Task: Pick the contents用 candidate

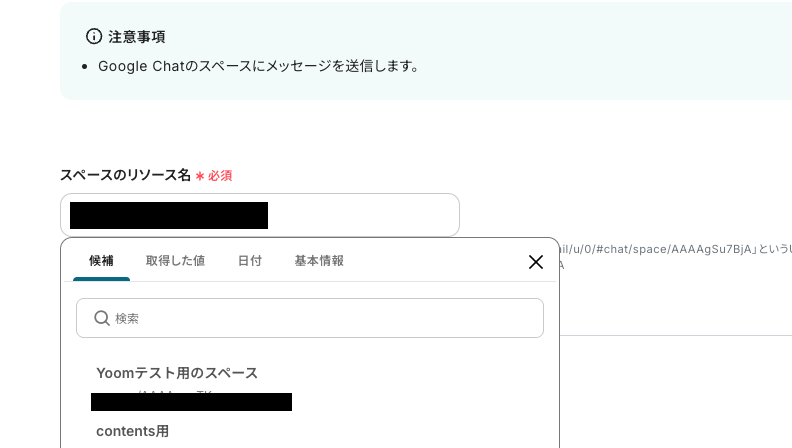Action: coord(132,431)
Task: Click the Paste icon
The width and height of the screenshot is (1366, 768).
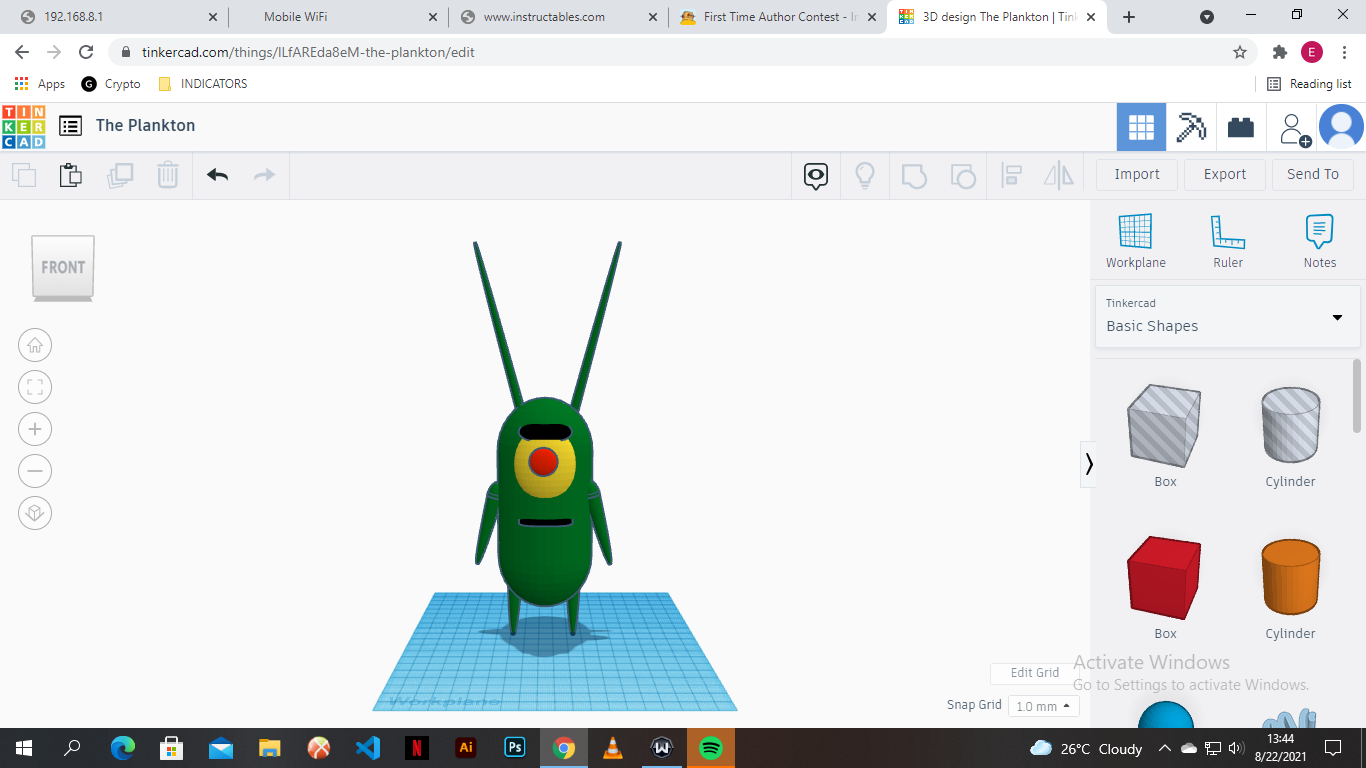Action: click(x=70, y=174)
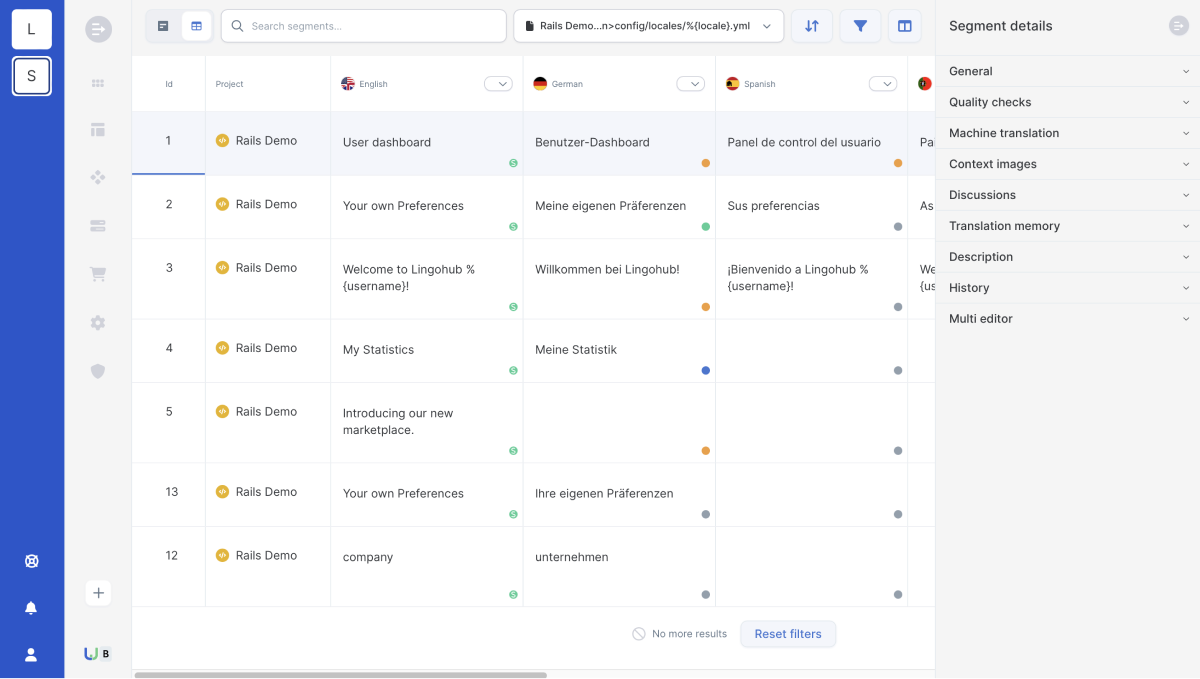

-------

__Your task__. No pictures belong in the copy; output every record exactly.

__Result below__.
Task: Pick the contents用 candidate

Action: coord(132,431)
Task: Click the Paste icon
The width and height of the screenshot is (1366, 768).
Action: click(x=70, y=174)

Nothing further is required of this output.